The strength of Drug Church has always been Patrick Kindlon's spoken word style ramblings, that in spite of their aggression also come off lethargic – on the first records, Kindlon comes off as a nihilist – which is to some extend powerful, but extremely one-noted. Whereas "Hit Your Head” will never be a collection of easy-listening love songs, it does work with more emotions than just anger: It perfectly embraces the inner world of Kindlon's anxiety and chaos, but the nuances are allowed more space on tracks like "Park And Ride And Park And Ride”, which experiments with new elements like contrasting, soft, female choir.
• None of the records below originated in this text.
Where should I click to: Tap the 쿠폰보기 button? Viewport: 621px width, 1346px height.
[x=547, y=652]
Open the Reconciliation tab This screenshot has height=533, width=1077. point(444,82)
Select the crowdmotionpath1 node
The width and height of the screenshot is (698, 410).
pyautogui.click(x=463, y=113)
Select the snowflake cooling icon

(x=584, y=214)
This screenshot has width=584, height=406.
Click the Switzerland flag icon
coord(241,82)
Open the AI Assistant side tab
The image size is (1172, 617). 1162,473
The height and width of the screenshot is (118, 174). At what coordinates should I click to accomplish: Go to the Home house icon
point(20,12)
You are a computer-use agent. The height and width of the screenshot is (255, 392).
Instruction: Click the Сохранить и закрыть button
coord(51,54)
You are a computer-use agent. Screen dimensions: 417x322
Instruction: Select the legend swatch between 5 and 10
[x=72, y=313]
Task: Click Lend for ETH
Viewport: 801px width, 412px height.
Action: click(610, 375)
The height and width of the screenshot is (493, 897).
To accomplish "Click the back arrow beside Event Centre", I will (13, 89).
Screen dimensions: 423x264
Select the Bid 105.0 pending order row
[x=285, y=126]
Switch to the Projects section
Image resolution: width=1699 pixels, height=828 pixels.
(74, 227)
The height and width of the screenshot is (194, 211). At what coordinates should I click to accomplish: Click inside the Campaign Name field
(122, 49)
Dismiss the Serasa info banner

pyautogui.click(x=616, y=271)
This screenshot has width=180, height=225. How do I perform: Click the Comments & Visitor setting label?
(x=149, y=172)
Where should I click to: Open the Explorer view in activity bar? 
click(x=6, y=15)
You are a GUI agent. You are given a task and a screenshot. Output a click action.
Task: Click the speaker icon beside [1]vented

Whereas the melodic elements of the former releases seem more accidental, it actually seems like the band has been aware of the flatness of Kindlon's vocals which the guitar and bass on "Hit Your Head” try to challenge more actively with simple, catchy lines. Especially the guitar is allowed more room on for an example "Big and Shitty” and "Hit Your Head, Greedy” whereas the most recognizable instrument on the previous releases was bass. On the latter song, the heavy, springy basslines of Pat Wynne still get to set the mood, playing call and response to Cory Galusha's guitar.

But what really carries this album from mediocre to great is still Kindlon's storytelling. Most of the time angry at the surrounding society, not understanding its, to him, aimlessness and anxiety - always told from the perspective of society as it scrutinizes him: "Well, aren't you just the Aleister Crowley of bad neighborhoods? Aren't you just the dark spirit of the liquor store?". The crescendo of Kindlon's ramblings is the spoken-word closer "What”, where Kindlon's voice turns strangely dramatic, as he narrates the out-of-character day of a member of "the establishment”. The solitude of childhood growing up in suburbia is boiling right beneath the surface with lines like "In the checkout line you listen to a couple talk about their child like he's a termite infestation. They seemed to want to go home even less than you do."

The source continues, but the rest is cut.